MGM is not an online juggernaut
Perhaps more importantly, though, the view that MGM Resorts is an online juggernaut that should — or could — redistribute its iGaming revenues to land-based casino employees is incredibly misleading. MGM has raked in the most revenue in Michigan since online casino and sportsbook apps launched in early 2020, to be sure.
But MGM Resorts only owns half of BetMGM, the subsidiary it launched with Entain. Figured that way, its share of those revenues is about the same in Michigan as what FanDuel earns with MotorCity.
The argument about the casinos making bank online was a major talking point in this round of negotiations in Detroit. It might have sounded good in a press release, but it’s not helpful at the bargaining table.
As MGM employees are about to discover.
MGM workers want more pay, shorter contract
But the biggest problem here is this: If MGM employees wanted to be treated differently, they shouldn’t have agreed to be represented alongside the employees from the other two resorts through the Detroit Casino Council. If they believed they had different issues and perhaps a different expectation for the outcome, they should have made that clear from the start.
Instead, the casinos and unions sought one deal for everyone. That was the playing field the casinos expected. The unions embraced it because that meant they had 3,700 people on strike and put the pain on all of the land-based casinos at once.
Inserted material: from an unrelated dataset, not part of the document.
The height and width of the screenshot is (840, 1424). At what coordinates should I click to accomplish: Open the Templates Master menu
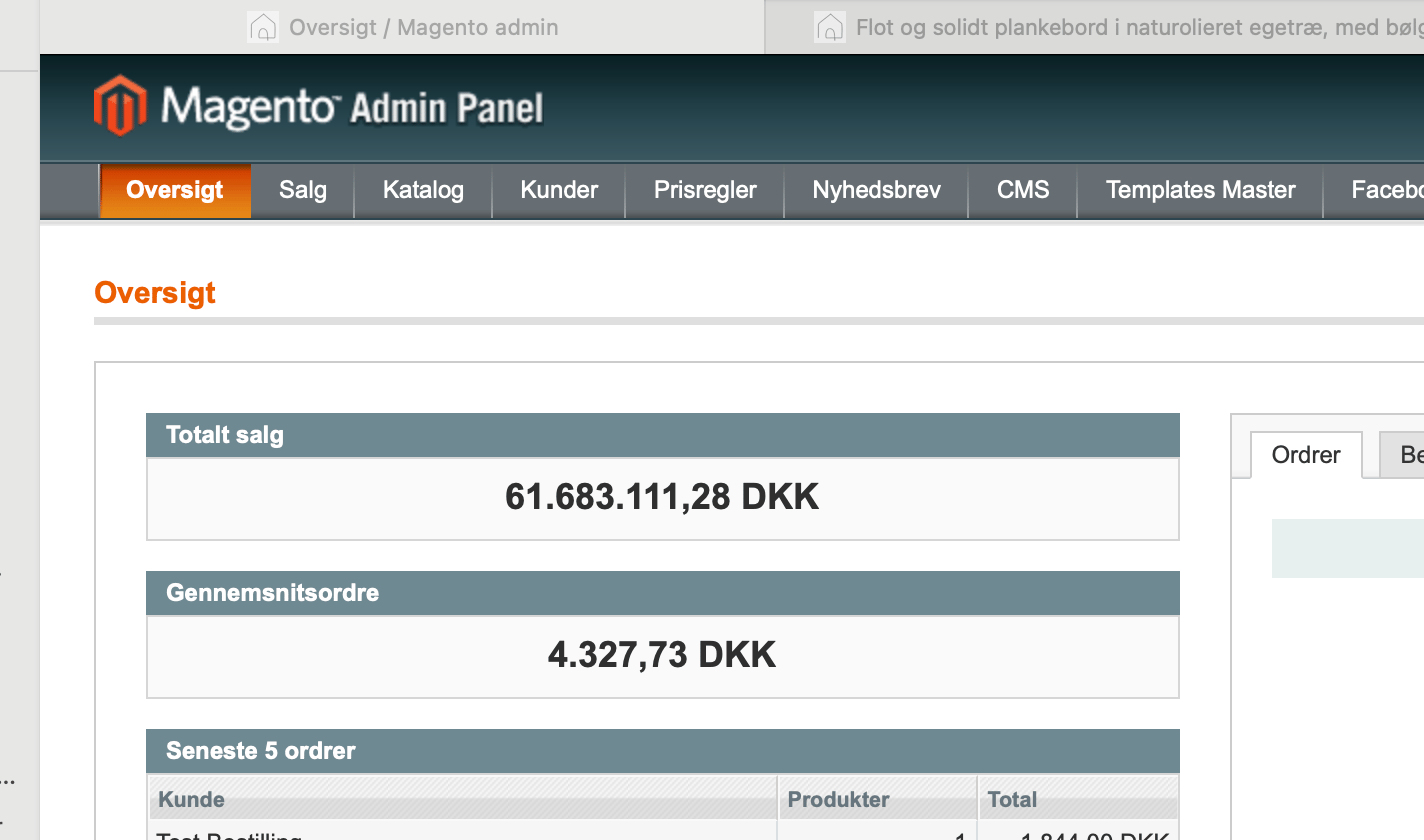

The rejection of the contract that emerged leaves everyone — the unions, employees and casino management — at bay. You know this because nobody from the unions knows what to say, so they’ve said absolutely nothing to reporters. On the DCC’s site, the union is still trumpeting the settlement as “a historic investment in Detroit’s future.” It represents “the largest wage increases ever negotiated in the Detroit casino industry’s 23-year history” among other victories.
Sources at MGM tell me they’re gobsmacked by the rejection and unclear what to do. They don’t believe they can offer anything more or different to their employees than what workers at the other properties received.
MGM workers want more pay and a shorter contract, both of which are unlikely to occur. It would also be a Pyrrhic victory; the Detroit Casino Council would basically cease to exist and each property would be on its own.
MGM Grand Detroit workers out on their own
With MotorCity and Greektown employees heading back to work now, MGM workers are about to discover why they tied their fortunes together. The Detroit-area public, which is unusually sensitive and sympathetic to union actions, can now go back to casinos without feeling like they’re crossing picket lines.
Everyone else is going to move on. MGM Grand Detroit will suffer, to be sure, and it might even lose some customers permanently to competitors. But the company has no choice but to hold firm and wait this out. If it doesn’t, it invites havoc and instability in the relationship between labor and management for years to come.
That MGM workers haven’t gamed all of this out is a real bummer. The smartest move now is to get that education out there and take another vote.
Otherwise, they’re going to spend what is shaping up as a very chilly winter out in the cold.